[begin Information supplied]

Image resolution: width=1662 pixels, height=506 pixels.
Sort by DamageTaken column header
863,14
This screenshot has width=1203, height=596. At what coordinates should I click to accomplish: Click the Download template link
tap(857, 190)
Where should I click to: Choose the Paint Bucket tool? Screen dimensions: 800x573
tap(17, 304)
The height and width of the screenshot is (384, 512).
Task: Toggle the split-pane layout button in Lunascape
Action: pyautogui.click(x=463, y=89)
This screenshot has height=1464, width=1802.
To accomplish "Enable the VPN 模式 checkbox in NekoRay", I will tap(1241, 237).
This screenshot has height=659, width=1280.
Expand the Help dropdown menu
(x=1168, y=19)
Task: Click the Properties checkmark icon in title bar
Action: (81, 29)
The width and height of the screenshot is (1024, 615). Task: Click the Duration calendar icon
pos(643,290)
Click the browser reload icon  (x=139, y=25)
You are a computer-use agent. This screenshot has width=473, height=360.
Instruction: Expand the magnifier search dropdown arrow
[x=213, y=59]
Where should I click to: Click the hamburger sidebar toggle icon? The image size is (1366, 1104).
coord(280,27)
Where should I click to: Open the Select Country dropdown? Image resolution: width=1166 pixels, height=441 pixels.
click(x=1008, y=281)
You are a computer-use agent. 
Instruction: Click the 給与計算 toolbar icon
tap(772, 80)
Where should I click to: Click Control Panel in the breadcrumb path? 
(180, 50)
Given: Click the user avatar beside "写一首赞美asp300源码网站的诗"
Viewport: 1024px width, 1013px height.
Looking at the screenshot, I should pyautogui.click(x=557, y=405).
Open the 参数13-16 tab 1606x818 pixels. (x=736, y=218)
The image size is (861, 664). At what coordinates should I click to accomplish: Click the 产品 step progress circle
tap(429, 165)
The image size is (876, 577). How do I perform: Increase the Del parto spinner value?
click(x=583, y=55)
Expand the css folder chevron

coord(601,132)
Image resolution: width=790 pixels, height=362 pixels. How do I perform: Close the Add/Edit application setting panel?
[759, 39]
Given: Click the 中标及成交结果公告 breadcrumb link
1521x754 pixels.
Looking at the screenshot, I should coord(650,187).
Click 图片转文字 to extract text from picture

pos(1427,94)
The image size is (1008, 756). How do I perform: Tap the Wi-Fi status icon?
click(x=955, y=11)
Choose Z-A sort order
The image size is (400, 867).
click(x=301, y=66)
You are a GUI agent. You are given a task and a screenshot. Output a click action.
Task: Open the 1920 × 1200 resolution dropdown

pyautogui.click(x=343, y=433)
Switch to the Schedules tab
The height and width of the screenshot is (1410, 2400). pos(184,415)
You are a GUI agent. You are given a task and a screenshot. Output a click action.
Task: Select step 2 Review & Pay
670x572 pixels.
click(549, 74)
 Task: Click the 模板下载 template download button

[end Information supplied]

**Work to do:** Rewrite all of the material above as a numbered list, one line per item, with blank lines left out.

**Task output:**
1. Image resolution: width=1662 pixels, height=506 pixels.
2. Sort by DamageTaken column header
3. 863,14
4. This screenshot has width=1203, height=596. At what coordinates should I click to accomplish: Click the Download template link
5. tap(857, 190)
6. Where should I click to: Choose the Paint Bucket tool? Screen dimensions: 800x573
7. tap(17, 304)
8. The height and width of the screenshot is (384, 512).
9. Task: Toggle the split-pane layout button in Lunascape
10. Action: pyautogui.click(x=463, y=89)
11. This screenshot has height=1464, width=1802.
12. To accomplish "Enable the VPN 模式 checkbox in NekoRay", I will tap(1241, 237).
13. This screenshot has height=659, width=1280.
14. Expand the Help dropdown menu
15. (x=1168, y=19)
16. Task: Click the Properties checkmark icon in title bar
17. Action: (81, 29)
18. The width and height of the screenshot is (1024, 615). Task: Click the Duration calendar icon
19. pos(643,290)
20. Click the browser reload icon  (x=139, y=25)
21. You are a computer-use agent. This screenshot has width=473, height=360.
22. Instruction: Expand the magnifier search dropdown arrow
23. [x=213, y=59]
24. Where should I click to: Click the hamburger sidebar toggle icon? The image size is (1366, 1104).
25. coord(280,27)
26. Where should I click to: Open the Select Country dropdown? Image resolution: width=1166 pixels, height=441 pixels.
27. click(x=1008, y=281)
28. You are a computer-use agent. 
29. Instruction: Click the 給与計算 toolbar icon
30. tap(772, 80)
31. Where should I click to: Click Control Panel in the breadcrumb path? 
32. (180, 50)
33. Given: Click the user avatar beside "写一首赞美asp300源码网站的诗"
34. Viewport: 1024px width, 1013px height.
35. Looking at the screenshot, I should pyautogui.click(x=557, y=405).
36. Open the 参数13-16 tab 1606x818 pixels. (x=736, y=218)
37. The image size is (861, 664). At what coordinates should I click to accomplish: Click the 产品 step progress circle
38. tap(429, 165)
39. The image size is (876, 577). How do I perform: Increase the Del parto spinner value?
40. click(x=583, y=55)
41. Expand the css folder chevron
42. coord(601,132)
43. Image resolution: width=790 pixels, height=362 pixels. How do I perform: Close the Add/Edit application setting panel?
44. [759, 39]
45. Given: Click the 中标及成交结果公告 breadcrumb link
46. 1521x754 pixels.
47. Looking at the screenshot, I should coord(650,187).
48. Click 图片转文字 to extract text from picture
49. pos(1427,94)
50. The image size is (1008, 756). How do I perform: Tap the Wi-Fi status icon?
51. click(x=955, y=11)
52. Choose Z-A sort order
53. The image size is (400, 867).
54. click(x=301, y=66)
55. You are a GUI agent. You are given a task and a screenshot. Output a click action.
56. Task: Open the 1920 × 1200 resolution dropdown
57. pyautogui.click(x=343, y=433)
58. Switch to the Schedules tab
59. The height and width of the screenshot is (1410, 2400). pos(184,415)
60. You are a GUI agent. You are given a task and a screenshot. Output a click action.
61. Task: Select step 2 Review & Pay
62. 670x572 pixels.
63. click(549, 74)
64.  Task: Click the 模板下载 template download button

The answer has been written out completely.